▸ **Instruction 1**
Reproduce the stretch of the article on music video games from "Continued from page" through "Or are they?".

▸ **Document text**
▬▬▬▬▬▬▬▬▬▬
Continued from page 2

Published on February 07, 2008

Houston guitar salesman (and cover band guitarist) Michael J. Juarez, who, unlike Arnold, had played Rock Band, gives the games a bit more credit. "I think it will teach people to learn rhythm, to be able to coordinate their left and right hands," he says.

Law-Yone, a pianist in real life, cross-trains, using her real music piano background to enhance her virtual guitar playing. "If I have a hard time picking up the rhythm of a song on Guitar Hero, I'll go over to the piano and try to figure it on the keyboard," she says. "Of course, you have to hit a piano harder than a controller, so I know if I can do it on the piano, it will be easier on the game."

"Real guitars are for old people."

— Eric Cartman of South Park

Or are they?

Rockin' Robin's Arnold is not as opposed to these games as he might sound. Guitar Hero specifically has sparked a sales boom at his shop. "They wanna graduate out of the game and get a real guitar, so it is kind of helpful for us. We get kids in here all the time wanting Gibson Les Paul Sunbursts, because that's the guitar in the game." (Actually, there are numerous Gibson models in the game, thanks to their canny endorsement deal. Wisely, Gibson's rival guitar maker Fender inked a similar deal with Rock Band.) "I also had some of the [Guitar Hero] songbooks in here, and they flew out of here."

Few people younger than 25 bother with the radio, so for many, videogame soundtracks have filled the vacuum. What's more, there's a difference in intensity between hearing a song through your computer, iPod speakers, or on the radio and experiencing it in an interactive music game. Pretending to play a song, especially along with or in front of your friends, is a much more visceral experience.

Record companies have taken notice. Labels love the fact that these games have a limited number of songs on the soundtracks and that players will hear each one many times over the duration of their interest in the game.

And so now there is a bit of a scramble to land songs on these soundtracks. It wasn't always such: On the original Guitar Hero, the soundtrack was almost entirely composed of sound-alike recordings of famous (and many not-so-famous) songs, with a few utterly obscure bonus tracks coming from the bands of the game's programmers and their friends.

Since that game was such a success, the labels have been much keener to allow the use of master recordings. On Guitar Hero III, more than 50 of the 71 songs on the game are the originals, and even the notoriously protective and expensive Rolling Stones licensed a master to Rock Band.

Music retail is likewise getting aboard. iTunes has cobbled together 75 of the songs from each of the games in one of its "Essentials" playlists, so fans can find and download most of the songs with ease. Playable versions of songs are also available—for Playstation 3 and Xbox 360 users, Rock Band offers new music for download every week. In eight weeks, more than 2.5 million songs were sold for use on Rock Band, and some of the charts have been host to a surreal invasion of old guitar rock.

Unless they have been specifically re-released to radio, as Queen's "Bohemian Rhapsody" was in the wake of Wayne's World in 1992, Billboard doesn't allow old songs to recur on their "bricks and mortar" sales chart.
▬▬▬▬▬▬▬▬▬▬
▸ **Instruction 2**
Set out the entries below as a numbered list, from the line that contains "adiktologie (248, 204)" through the line that contains "ekonomie (70, 455)", leaving out any blank lines.
▬▬▬▬▬▬▬▬▬▬
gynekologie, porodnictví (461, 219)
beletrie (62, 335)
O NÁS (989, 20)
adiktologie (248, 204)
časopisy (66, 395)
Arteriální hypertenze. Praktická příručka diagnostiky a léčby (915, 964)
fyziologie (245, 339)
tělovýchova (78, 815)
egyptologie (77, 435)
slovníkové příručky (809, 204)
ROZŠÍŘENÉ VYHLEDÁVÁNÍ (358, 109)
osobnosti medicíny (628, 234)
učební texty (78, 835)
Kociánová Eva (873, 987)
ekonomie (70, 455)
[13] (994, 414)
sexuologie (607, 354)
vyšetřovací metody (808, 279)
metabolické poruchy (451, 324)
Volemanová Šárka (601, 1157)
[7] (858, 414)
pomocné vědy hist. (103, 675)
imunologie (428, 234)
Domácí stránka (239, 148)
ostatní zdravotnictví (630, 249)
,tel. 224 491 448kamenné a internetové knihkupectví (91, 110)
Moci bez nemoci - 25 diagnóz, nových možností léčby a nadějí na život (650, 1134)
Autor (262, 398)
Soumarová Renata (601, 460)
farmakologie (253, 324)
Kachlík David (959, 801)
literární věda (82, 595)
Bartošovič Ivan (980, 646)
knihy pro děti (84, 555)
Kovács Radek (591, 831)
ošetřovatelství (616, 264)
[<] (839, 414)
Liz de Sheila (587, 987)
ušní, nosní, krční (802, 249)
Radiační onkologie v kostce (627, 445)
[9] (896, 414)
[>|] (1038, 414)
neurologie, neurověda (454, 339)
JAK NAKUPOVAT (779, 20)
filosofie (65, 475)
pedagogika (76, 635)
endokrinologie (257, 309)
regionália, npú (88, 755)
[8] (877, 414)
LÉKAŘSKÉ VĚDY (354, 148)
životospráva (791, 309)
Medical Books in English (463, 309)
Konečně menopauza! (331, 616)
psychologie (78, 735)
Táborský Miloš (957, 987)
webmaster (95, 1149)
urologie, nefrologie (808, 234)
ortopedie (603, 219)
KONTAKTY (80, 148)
▬▬▬▬▬▬▬▬▬▬
▸ **Final result 1**
Continued from page 2

Published on February 07, 2008

Houston guitar salesman (and cover band guitarist) Michael J. Juarez, who, unlike Arnold, had played Rock Band, gives the games a bit more credit. "I think it will teach people to learn rhythm, to be able to coordinate their left and right hands," he says.

Law-Yone, a pianist in real life, cross-trains, using her real music piano background to enhance her virtual guitar playing. "If I have a hard time picking up the rhythm of a song on Guitar Hero, I'll go over to the piano and try to figure it on the keyboard," she says. "Of course, you have to hit a piano harder than a controller, so I know if I can do it on the piano, it will be easier on the game."

"Real guitars are for old people."

— Eric Cartman of South Park

Or are they?

▸ **Final result 2**
1. adiktologie (248, 204)
2. časopisy (66, 395)
3. Arteriální hypertenze. Praktická příručka diagnostiky a léčby (915, 964)
4. fyziologie (245, 339)
5. tělovýchova (78, 815)
6. egyptologie (77, 435)
7. slovníkové příručky (809, 204)
8. ROZŠÍŘENÉ VYHLEDÁVÁNÍ (358, 109)
9. osobnosti medicíny (628, 234)
10. učební texty (78, 835)
11. Kociánová Eva (873, 987)
12. ekonomie (70, 455)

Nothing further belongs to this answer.